GIVEN ENTRIES

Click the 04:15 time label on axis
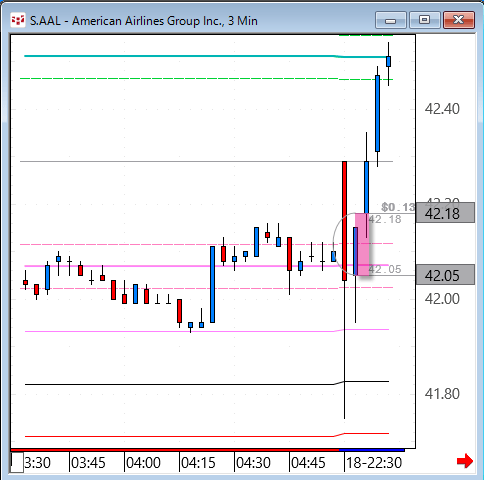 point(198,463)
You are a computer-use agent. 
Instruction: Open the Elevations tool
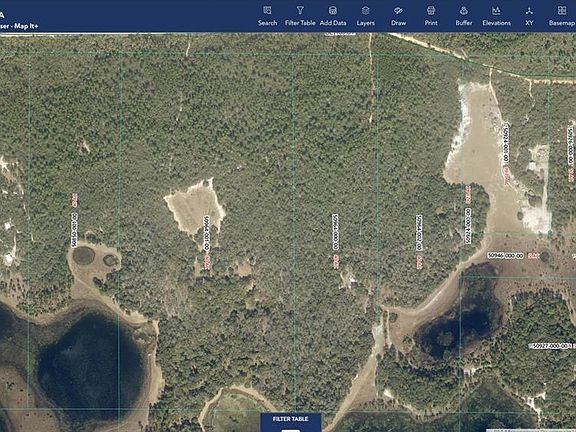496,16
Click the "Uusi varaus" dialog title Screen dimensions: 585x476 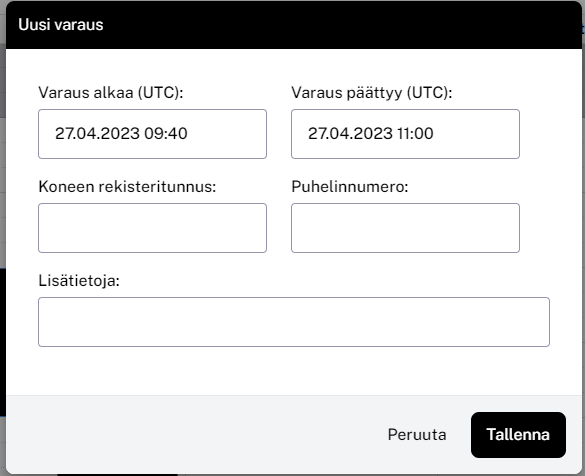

* * *

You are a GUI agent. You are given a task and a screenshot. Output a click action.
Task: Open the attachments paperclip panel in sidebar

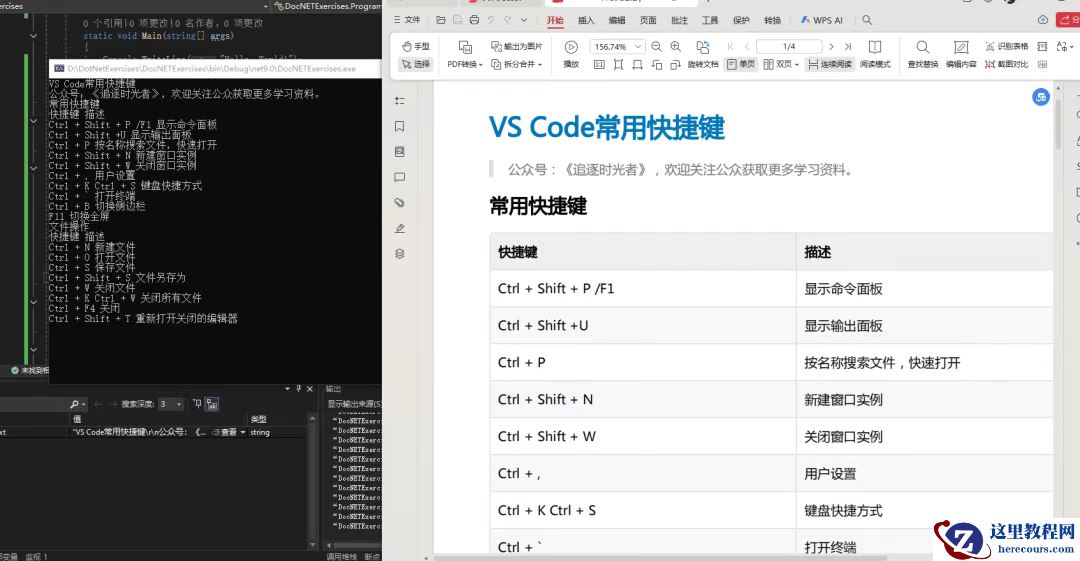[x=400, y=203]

TASK TO COMPLETE
Using the entries above, extract exactly the lines from the one that contains "Click the 04:15 time label on axis" through the one that contains "Screen dimensions: 585x476". Do not carry over any pictures.

OUTPUT BELOW
Click the 04:15 time label on axis
 point(198,463)
You are a computer-use agent. 
Instruction: Open the Elevations tool
496,16
Click the "Uusi varaus" dialog title Screen dimensions: 585x476 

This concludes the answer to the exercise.